Stone wondered how far Lance would take that. "And just how far would you take that?" he asked.
"As far as necessary," Lance replied. "I hope it won't be necessary to spill Billy Bob's brains onto your garage floor. Incidentally, it's good of you to have a two-car garage and only one car. Otherwise, we'd have to do this in your office."
"Whatever I can do to help," Stone said, sarcastically.
"Now you're beginning to understand your position," Lance said. "I did not recruit you simply for legal advice or for the people you know, or for the table you have at Elaine's. I did so, because there are times I need someone like you, someone with a semipublic face, with gainful employment, who lives in full view of the world, or nearly so, and has some skills, no matter how rudimentary. It helps that you inadvertently made contact with and gained the attention of Billy Bob through other means.
"I recruited Dino, because there are times when I need the resources of a big-city police department without having to deal with its hierarchy."
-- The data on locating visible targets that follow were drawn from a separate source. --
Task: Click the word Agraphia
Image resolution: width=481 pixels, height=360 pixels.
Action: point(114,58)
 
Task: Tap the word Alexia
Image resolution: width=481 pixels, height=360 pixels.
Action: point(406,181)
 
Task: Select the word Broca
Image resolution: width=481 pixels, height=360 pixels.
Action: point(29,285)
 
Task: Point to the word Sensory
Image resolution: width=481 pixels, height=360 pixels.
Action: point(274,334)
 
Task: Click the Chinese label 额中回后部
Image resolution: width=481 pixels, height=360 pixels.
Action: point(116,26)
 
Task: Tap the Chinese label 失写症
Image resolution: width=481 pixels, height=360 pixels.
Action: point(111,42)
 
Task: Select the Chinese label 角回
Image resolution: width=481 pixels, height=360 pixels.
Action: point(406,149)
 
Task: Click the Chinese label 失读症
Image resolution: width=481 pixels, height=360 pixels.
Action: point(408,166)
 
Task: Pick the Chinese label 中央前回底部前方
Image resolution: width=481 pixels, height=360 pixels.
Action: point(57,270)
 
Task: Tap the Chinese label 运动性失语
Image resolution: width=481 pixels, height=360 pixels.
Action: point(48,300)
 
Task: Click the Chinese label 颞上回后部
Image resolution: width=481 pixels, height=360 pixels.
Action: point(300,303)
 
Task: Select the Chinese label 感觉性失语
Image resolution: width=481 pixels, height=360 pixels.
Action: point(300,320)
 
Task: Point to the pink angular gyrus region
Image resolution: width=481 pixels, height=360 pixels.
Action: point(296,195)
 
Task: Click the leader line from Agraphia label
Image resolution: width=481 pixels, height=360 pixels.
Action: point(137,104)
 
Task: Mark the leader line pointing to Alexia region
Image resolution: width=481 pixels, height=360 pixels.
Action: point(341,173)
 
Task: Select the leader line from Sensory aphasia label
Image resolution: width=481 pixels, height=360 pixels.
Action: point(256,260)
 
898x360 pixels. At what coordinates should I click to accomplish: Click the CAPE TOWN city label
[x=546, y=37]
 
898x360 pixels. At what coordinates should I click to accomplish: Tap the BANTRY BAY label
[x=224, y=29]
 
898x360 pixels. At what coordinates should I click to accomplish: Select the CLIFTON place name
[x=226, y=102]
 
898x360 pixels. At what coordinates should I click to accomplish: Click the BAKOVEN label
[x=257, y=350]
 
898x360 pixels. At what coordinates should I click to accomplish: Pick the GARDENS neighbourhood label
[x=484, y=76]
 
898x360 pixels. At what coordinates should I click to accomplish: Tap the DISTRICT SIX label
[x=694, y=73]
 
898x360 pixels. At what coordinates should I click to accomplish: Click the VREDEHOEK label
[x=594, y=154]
"Why did you recruit Holly Barker?"
"I need Holly for other, more operational reasons. She is considering a more permanent offer from us as we speak, though I think it might take a few weeks or months for her to gather the resolve to leave her present, quite pleasant circumstances and join us."
They turned the corner onto Stone's block and stopped in front of his house.
"Let's go in through your office," Lance said, using a key of his own, to Stone's annoyance.
"I don't recall our contract saying anything about your using my house at will for surreptitious interrogations."